Los abonados pagan sus carnés (sin tener ningún privilegio de voz ni de voto); contribuyen con sus ánimos a dar fuerzas al equipo de la camiseta roja cuando los partidos se ponen difíciles; velan por el bien de una entidad centenaria que, lejos de ser querida por toda la ciudad, se encuentra con enemigos que quienes desprecian al Terrassa crean; son la base del Terrassa Futbol Club, el motivo de su existencia. Y ahora deben ser los socios quienes jueguen el papel principal en el club, un club de ciudad y con proyectos adecuados a la realidad que vive. Un club, en manos de los socios, al que no se debe permitir caer en errores del pasado ni buscarse enemigos entre los aliados. Un club que supere las barreras y los muros construidos en los últimos años con clubes, instituciones, empresas y personas.

Estos días, los seguidores del Terrassa piensan, sobre todo, en la dignidad del Terrassa; conviene que se sepa. Y esta dignidad, lo que queda, está en manos de Manel Ferrer y Jesús Fernández.
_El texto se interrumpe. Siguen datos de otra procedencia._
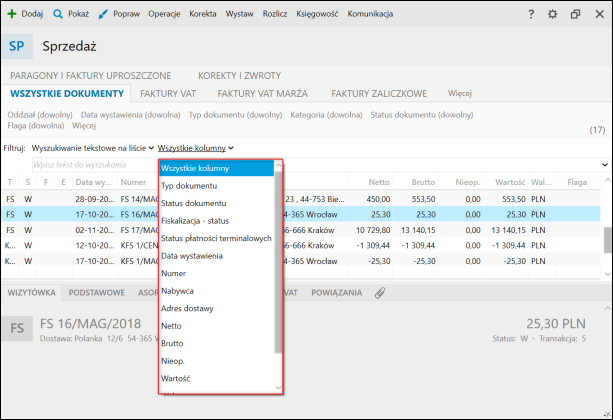Click the Popraw pencil icon
The width and height of the screenshot is (613, 420).
point(103,15)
Son ellos quienes deben aceptar la realidad y tomar la decisión que más convenga al Terrassa.

Esperamos que Manel Ferrer y Jesús Fernández decidan atendiendo a las circunstancias de la entidad que tienen a sus manos –que no es sino la demanda de un club social–, recordando que el fútbol no puede ser nunca un negocio ni permite jugar con sentimientos, porque los sentimientos son algo inseparable del fútbol. Que nadie se confunda, ni malinterprete las contradicciones del Terrassa de hoy. Que nadie yerre el diagnóstico, por muchos que sean los problemas, las desafecciones y las contrariedades. Que cada vez vaya menos gente al Estadi Olímpic, que no se llegue a los mil socios, que el silencio y un aparente pasotismo predominen, no quiere decir que no haya personas que quieren al Terrassa y que estén dispuestas a liderar un nuevo proyecto, un proyecto de ciudad. No estamos ante un club, una afición y una ciudad débiles, dispuestos a asistir impasibles al menoscabo de su dignidad. No deseamos presuponer un desenlace negativo y confiamos en que Manel Ferrer y Jesús Fernández tomarán la decisión correcta. Si es necesario, la gente que quiere al Terrassa volverá a articular la legítima respuesta de una afición fiel como es la del Terrassa FC y de una ciudad responsable como es Terrassa.